To address the von Neumann bottleneck—characterized by excessive data movement and low energy efficiency—in LPN-based post-quantum cryptographic schemes under large-table scenarios, this work proposes an RRAM-based in-memory computing accelerator. Methodologically, it introduces a folded current-amplification circuit to suppress leakage current from high-resistance states; designs an accumulate-XOR encoding scheme enabling efficient analog-domain implementation of the joint AND/XOR operations essential for LPN; and employs low-precision approximate computing to reduce hardware overhead. Experimental results demonstrate >99.7% accuracy for AND operations, energy efficiency reaching the TOPS/W level, and a two-order-of-magnitude improvement over GPU-based implementations. The accelerator significantly enhances both computational throughput and energy efficiency for LPN evaluation.

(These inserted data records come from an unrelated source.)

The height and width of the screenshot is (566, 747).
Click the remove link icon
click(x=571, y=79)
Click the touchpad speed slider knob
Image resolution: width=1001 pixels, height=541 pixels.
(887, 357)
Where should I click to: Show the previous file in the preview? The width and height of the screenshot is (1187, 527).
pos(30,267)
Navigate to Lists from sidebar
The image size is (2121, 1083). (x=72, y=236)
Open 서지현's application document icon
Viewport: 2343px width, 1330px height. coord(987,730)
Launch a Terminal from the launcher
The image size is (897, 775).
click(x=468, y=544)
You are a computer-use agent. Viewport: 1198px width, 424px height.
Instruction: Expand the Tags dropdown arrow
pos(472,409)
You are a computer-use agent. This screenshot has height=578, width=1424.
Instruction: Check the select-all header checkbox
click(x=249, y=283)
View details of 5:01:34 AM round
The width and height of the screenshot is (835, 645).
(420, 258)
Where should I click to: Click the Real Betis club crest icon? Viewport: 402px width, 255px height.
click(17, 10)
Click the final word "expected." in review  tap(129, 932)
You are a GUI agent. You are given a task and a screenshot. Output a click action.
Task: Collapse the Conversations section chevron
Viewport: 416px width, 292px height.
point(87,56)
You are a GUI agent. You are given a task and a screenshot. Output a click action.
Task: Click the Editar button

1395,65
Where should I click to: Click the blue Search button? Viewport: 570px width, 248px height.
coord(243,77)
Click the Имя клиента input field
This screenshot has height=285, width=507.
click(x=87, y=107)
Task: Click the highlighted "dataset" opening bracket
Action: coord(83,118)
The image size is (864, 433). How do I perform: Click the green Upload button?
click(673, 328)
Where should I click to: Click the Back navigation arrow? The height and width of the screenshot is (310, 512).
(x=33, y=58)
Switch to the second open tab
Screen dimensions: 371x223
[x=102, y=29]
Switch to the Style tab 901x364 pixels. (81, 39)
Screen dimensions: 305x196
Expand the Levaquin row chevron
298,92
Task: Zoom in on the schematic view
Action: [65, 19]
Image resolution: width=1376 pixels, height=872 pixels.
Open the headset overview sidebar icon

As a strong candidate for the post-quantum crypto-graphic (PQC) era, Learning Parity with Noise (LPN) has been extensively studied in the field of cryptography. However, the data transfer bottleneck between the computation and memory modules has significantly hindered the development of LPN-based cryptographic techniques due to large matrices. This work introduces an RRAM-based in-memory computing LPN accelerator aimed at overcoming data transfer bottlenecks, thereby executing LPN computation tasks efficiently. To ensure the high accuracy of the LPN AND operation, a folded current amplification circuit is proposed to address the leakage current issue caused by the limited high-resistance state of RRAM. Meanwhile, a Cumulative XOR Fast Computing Method is introduced to efficiently convert accumulated current values into LPN XOR operation results.